CS Events

Qualifying Exam

Counterfactual Explainable AI

 

Download as iCal file

Wednesday, May 25, 2022, 10:00am - 11:30pm

 

Zoom Info: https://us06web.zoom.us/j/86425295474?pwd=L2NzYk1FOVF5cHNlbnpKWEFRV25CUT09

Meeting ID: 864 2529 5474

Passcode: 648534

Speaker: Juntao Tan

Location : Virtual

Committee

Professor Yongfeng Zhang (Advisor)

Professor Desheng Zhang

Professor Dong Deng

Professor Jie Gao

Event Type: Qualifying Exam

Abstract: By providing explanations for users and AI system designers to facilitate better decision making and system understanding, explainable AI has been an important research problem. It is challenging because the most state-of-the-art machine learning models, which utilize deep neural networks, are non-transparent. In my research on Counterfactual Explainable AI, we take insights of counterfactual reasoning from causal inference to address this challenge. We first mathematically formulate the complexity and strength of explanations, and then propose a general model-agnostic counterfactual learning framework to seek simple (low complexity) and effective (high strength) explanations for the model decision.
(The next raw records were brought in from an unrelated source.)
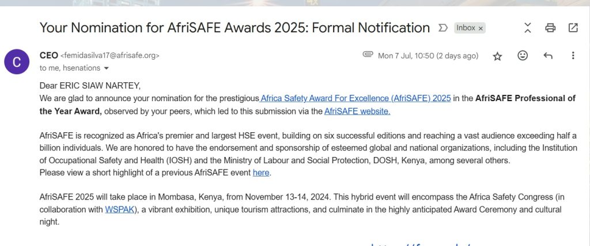
Task: Open the email in a new window
Action: tap(573, 28)
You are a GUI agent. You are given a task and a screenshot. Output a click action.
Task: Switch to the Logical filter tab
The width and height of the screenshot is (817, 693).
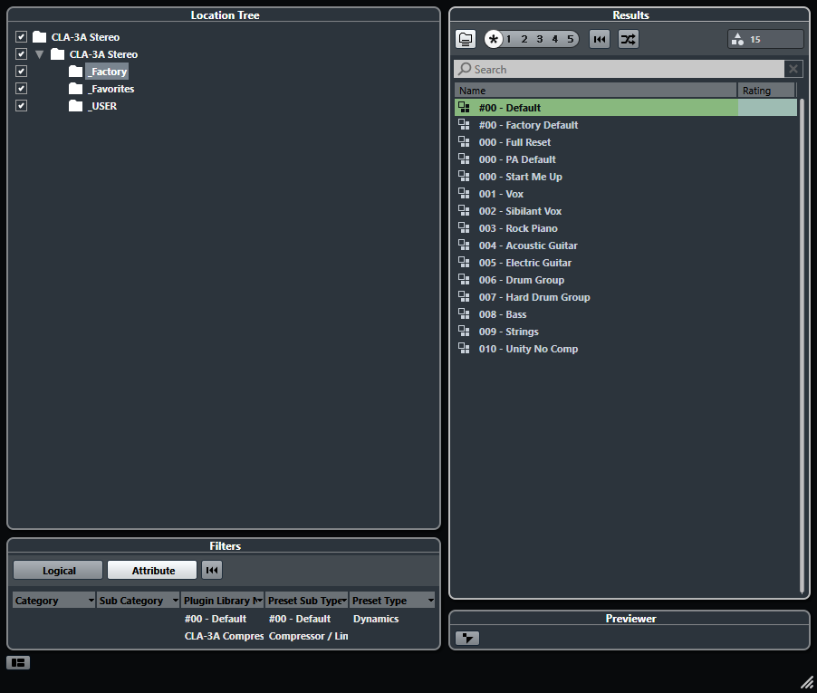tap(57, 570)
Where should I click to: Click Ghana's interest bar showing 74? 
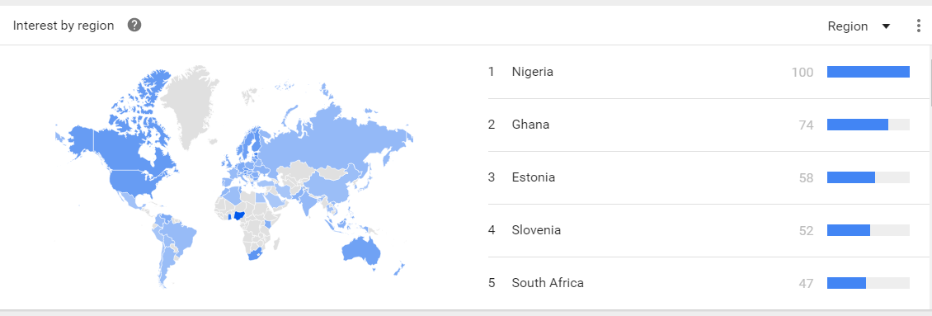click(x=868, y=125)
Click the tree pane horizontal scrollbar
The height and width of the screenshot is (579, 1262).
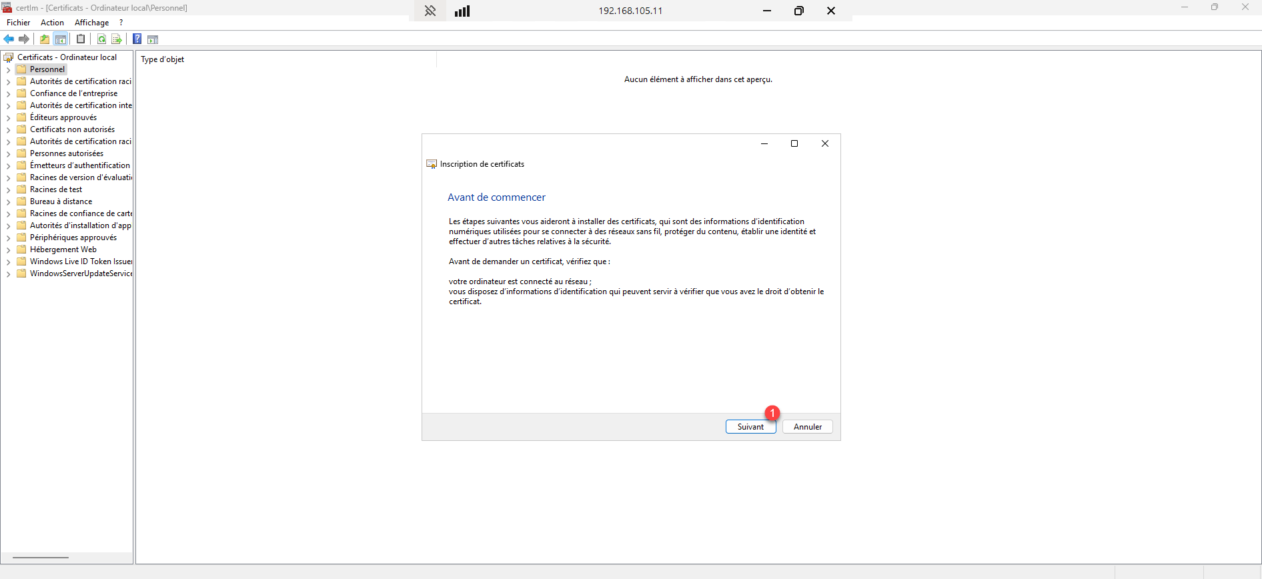pos(41,557)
More specifically, counterfactual reasoning asks, “if A did not happen, will B happen?”. When applied in the machine learning field, it looks for a minimal change on the input such that the prediction will be different. Therefore, the changed factors are crucial for the original prediction made by the system, which constitute the counterfactual explanations. We formulate this idea as a machine learning optimization problem and generate faithful explanations. Meanwhile, we also design metrics based on counterfactual reasoning to quantitatively evaluate the necessity and sufficiency of the explanations. They are proved to be suitable for evaluating generated explanations in explainable AI, which is a challenging task in this field. We conduct a comprehensive set of experiments for different machine learning applications, such as recommendations and graph-based drug mutagenicity predictions, to show the effectiveness of the proposed counterfactual-based explainable models as well as the evaluation metrics.